Stored data entries
<<<<

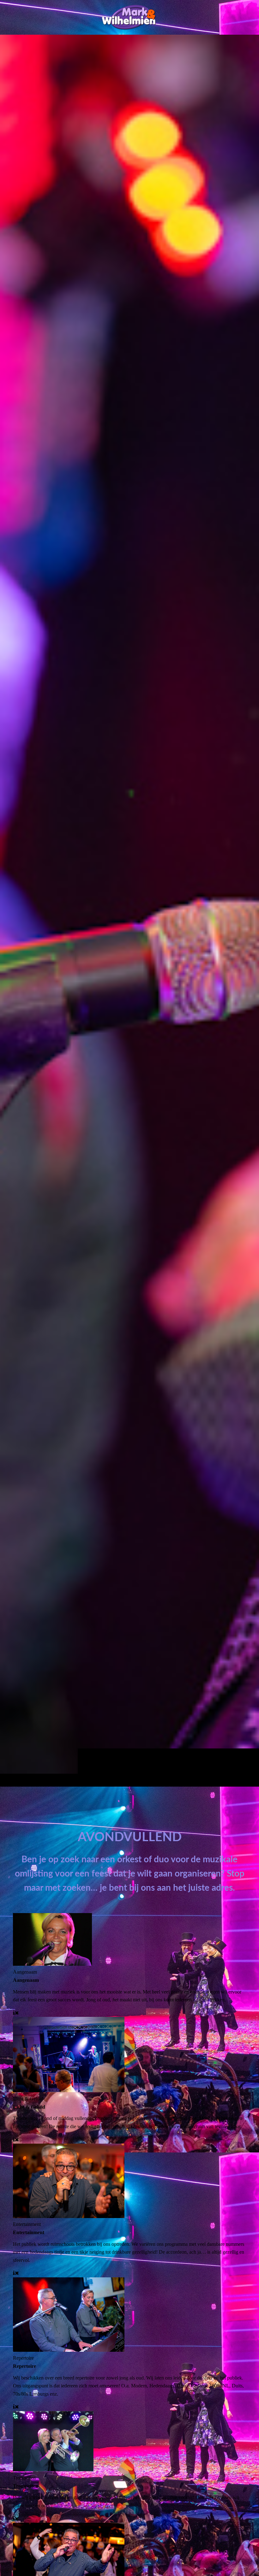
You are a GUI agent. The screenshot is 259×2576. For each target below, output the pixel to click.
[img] (129, 910)
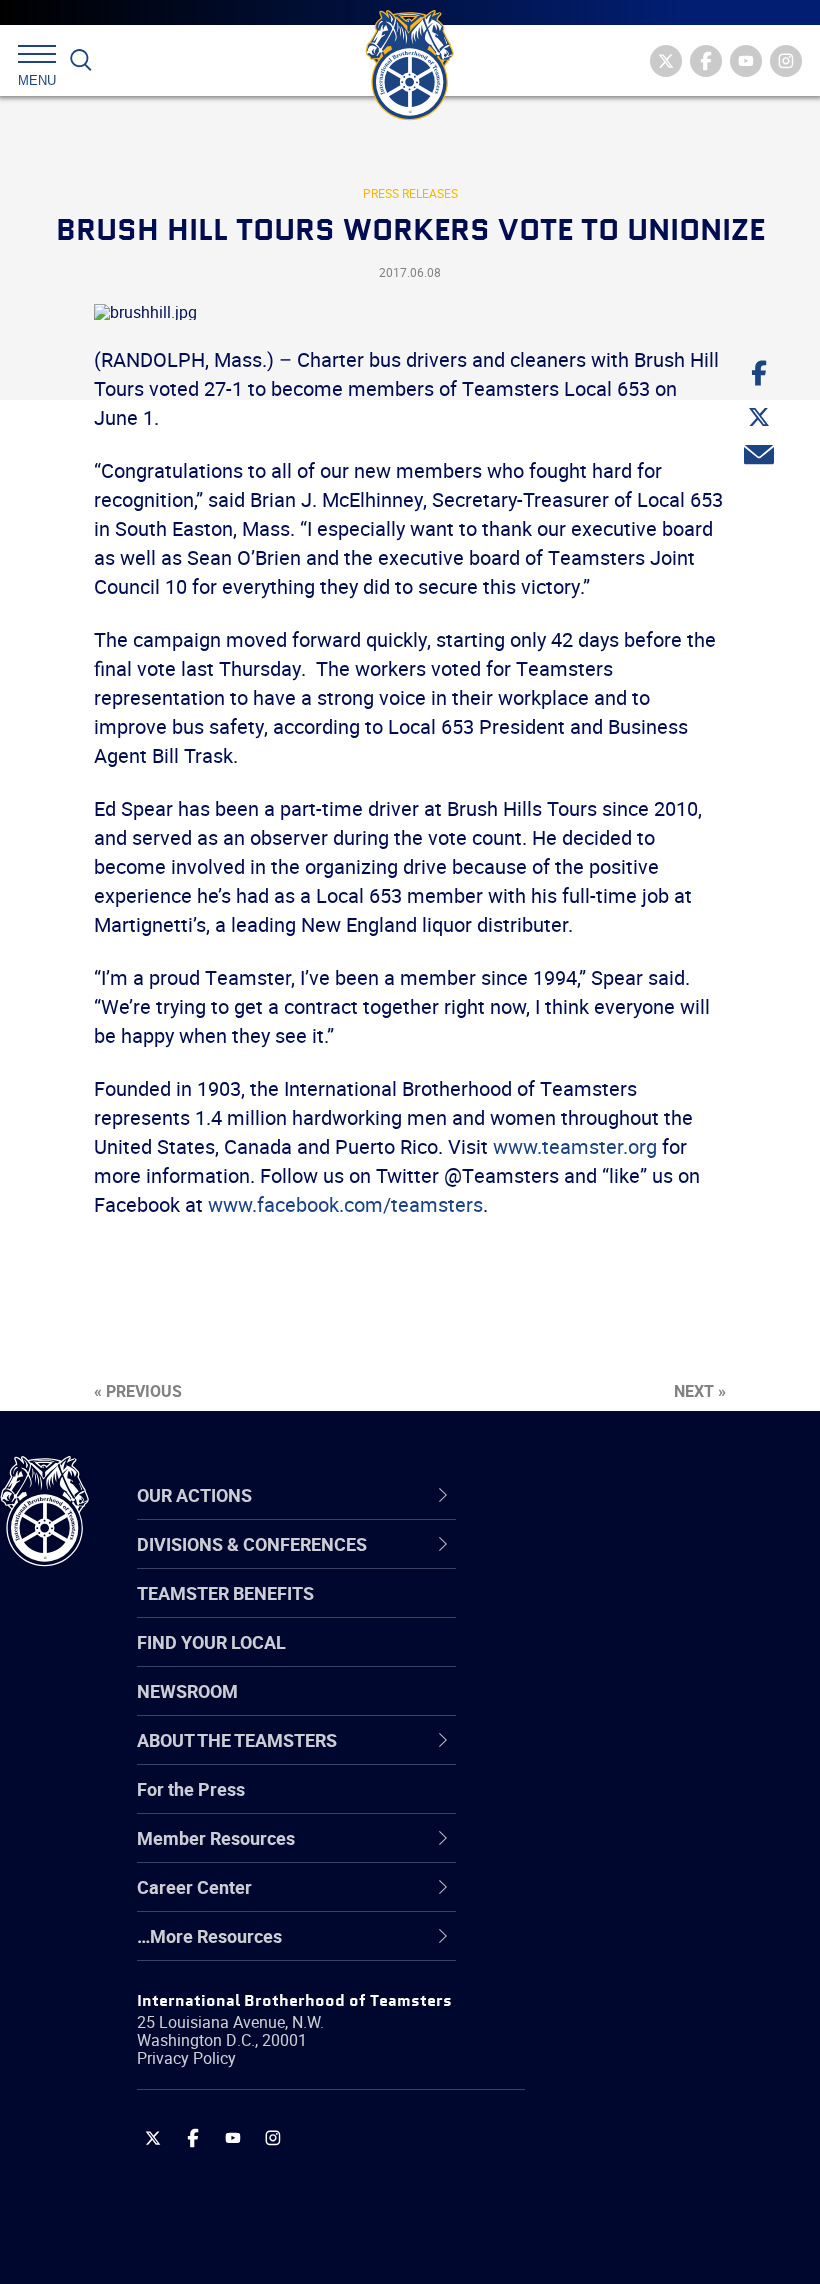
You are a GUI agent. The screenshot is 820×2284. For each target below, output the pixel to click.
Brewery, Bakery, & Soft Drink (641, 1660)
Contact (557, 1564)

>>>>

WHAT YOU WILL DO » Copy exactly the lines above, from the one containing "You are a GUI agent. The screenshot is 820×2284." through the very last line.

EXERCISE SOLUTION »
You are a GUI agent. The screenshot is 820×2284. For each target below, output the pixel to click.
Brewery, Bakery, & Soft Drink (641, 1660)
Contact (557, 1564)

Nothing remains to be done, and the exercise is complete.